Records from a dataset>
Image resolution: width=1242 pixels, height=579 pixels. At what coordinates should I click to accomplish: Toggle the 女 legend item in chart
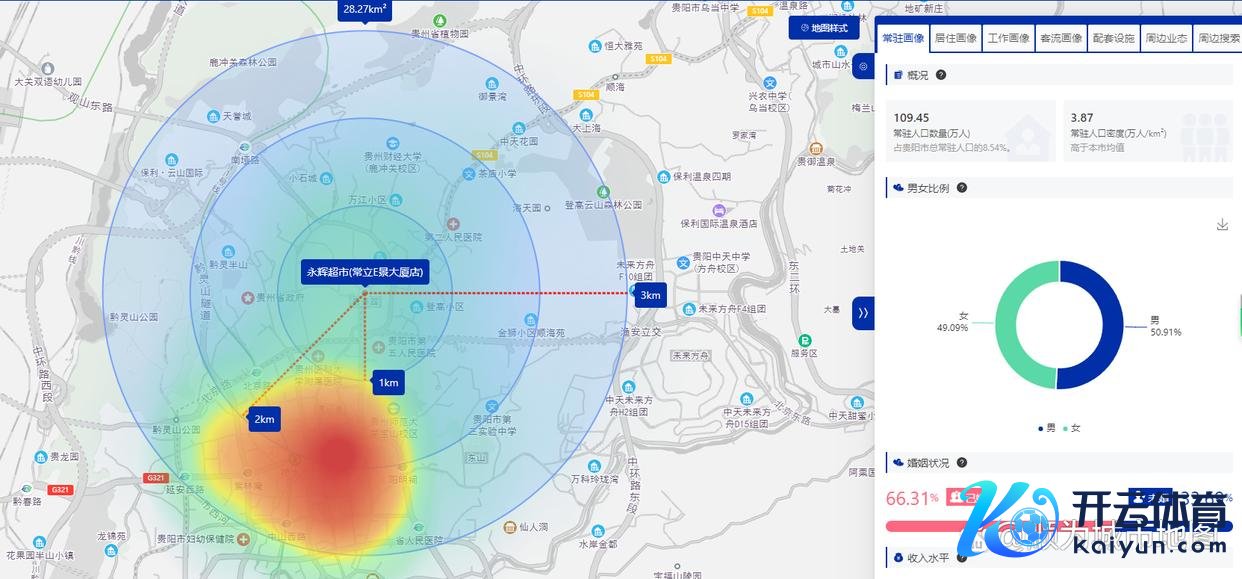pos(1071,428)
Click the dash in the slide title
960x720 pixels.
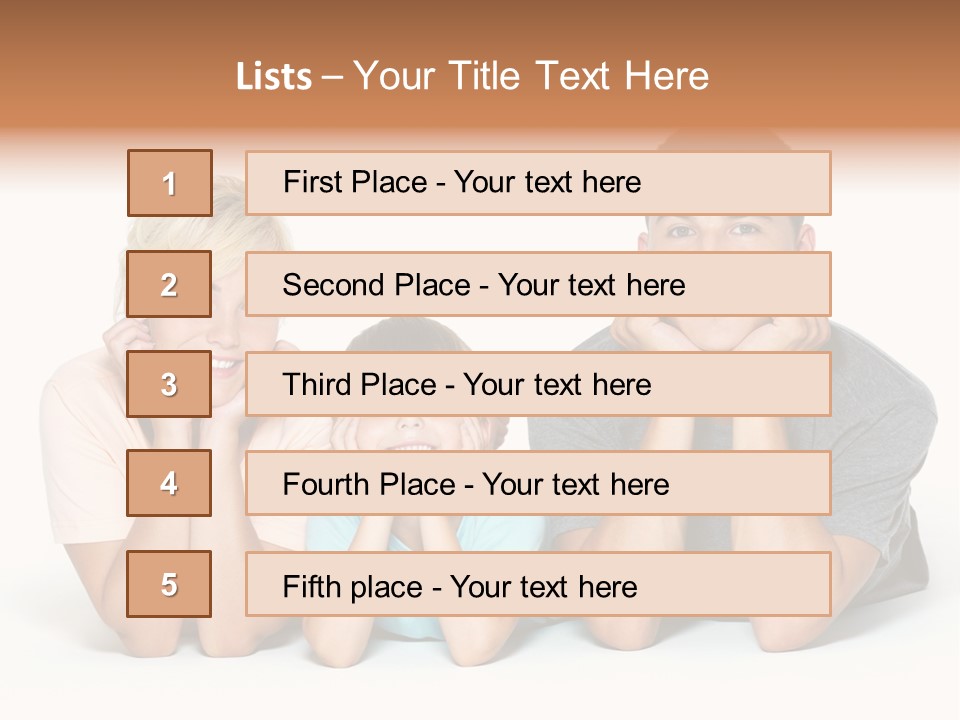click(x=333, y=77)
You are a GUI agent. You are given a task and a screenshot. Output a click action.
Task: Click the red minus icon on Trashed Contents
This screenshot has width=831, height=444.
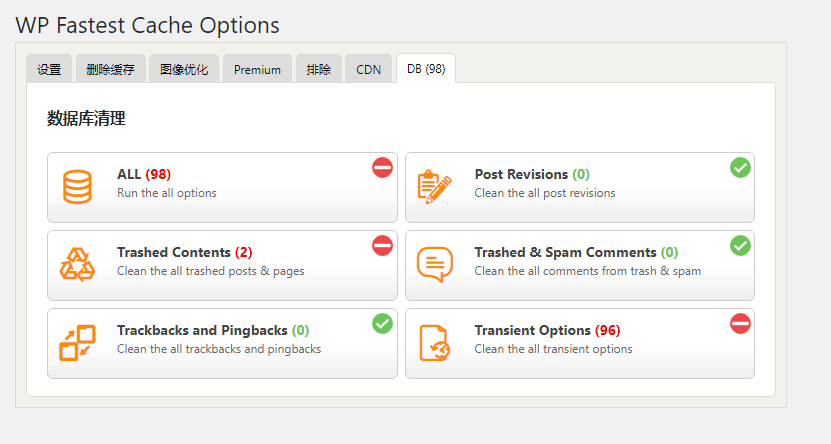tap(382, 246)
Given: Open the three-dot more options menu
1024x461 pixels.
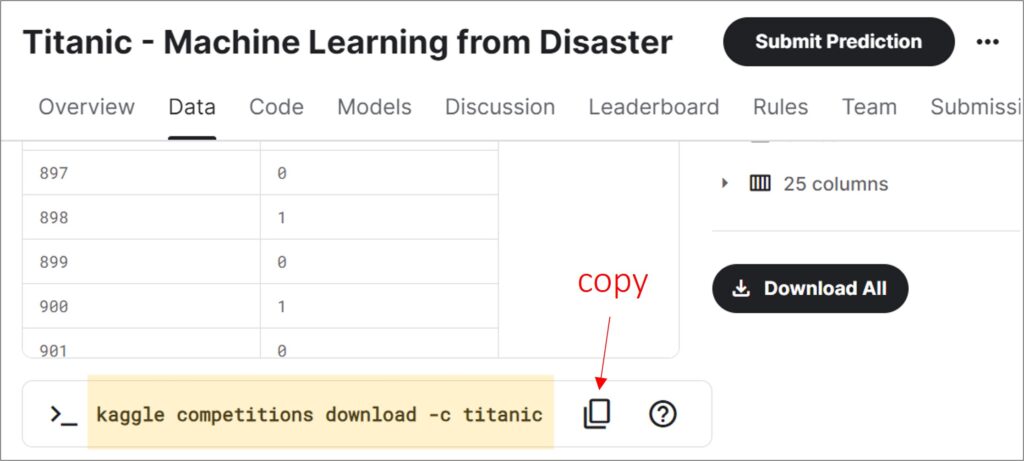Looking at the screenshot, I should [x=988, y=42].
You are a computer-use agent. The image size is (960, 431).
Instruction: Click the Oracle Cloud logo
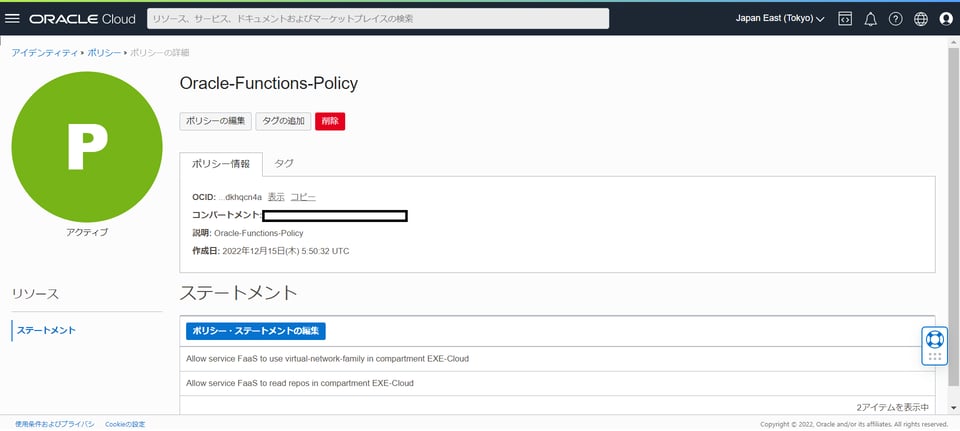[x=82, y=19]
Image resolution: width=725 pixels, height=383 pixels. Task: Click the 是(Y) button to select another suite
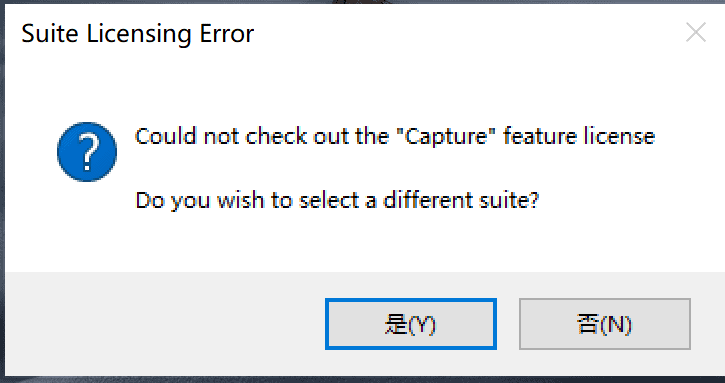click(411, 324)
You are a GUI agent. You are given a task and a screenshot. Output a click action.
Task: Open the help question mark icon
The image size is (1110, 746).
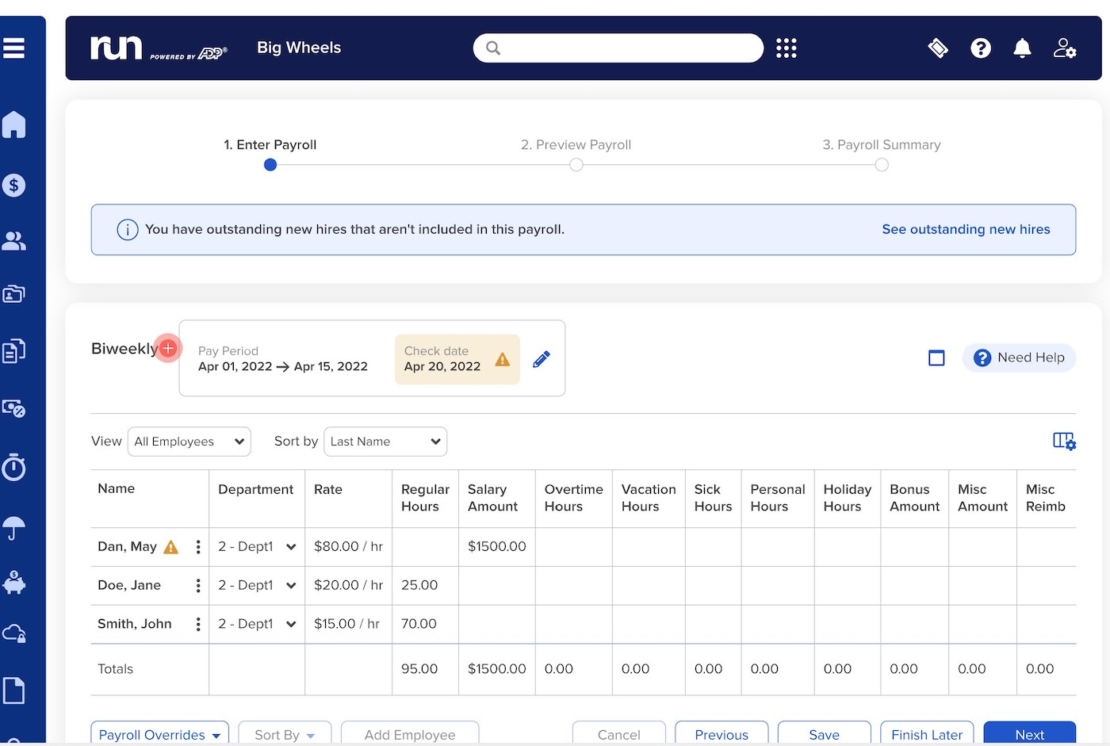click(980, 47)
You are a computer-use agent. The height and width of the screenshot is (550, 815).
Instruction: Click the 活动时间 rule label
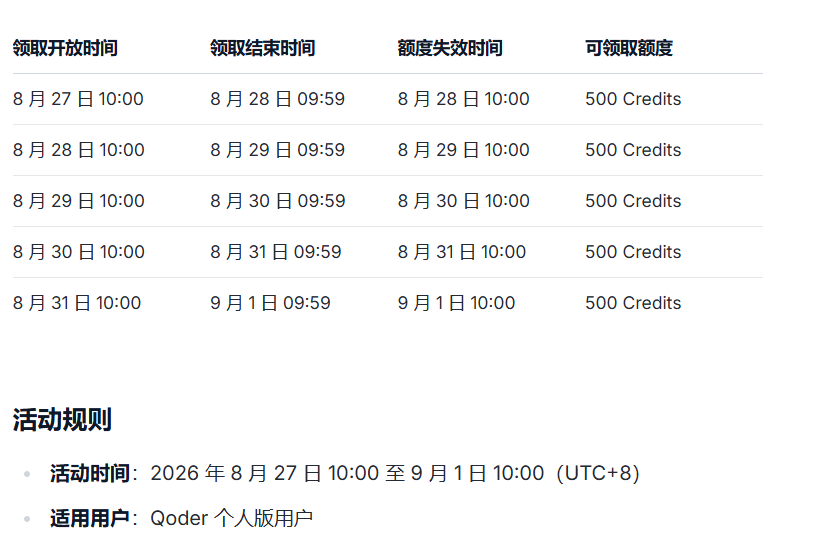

Assignment> How many lines in the records contain the word "Open"? Answer with the number alone.

Exercise result> 2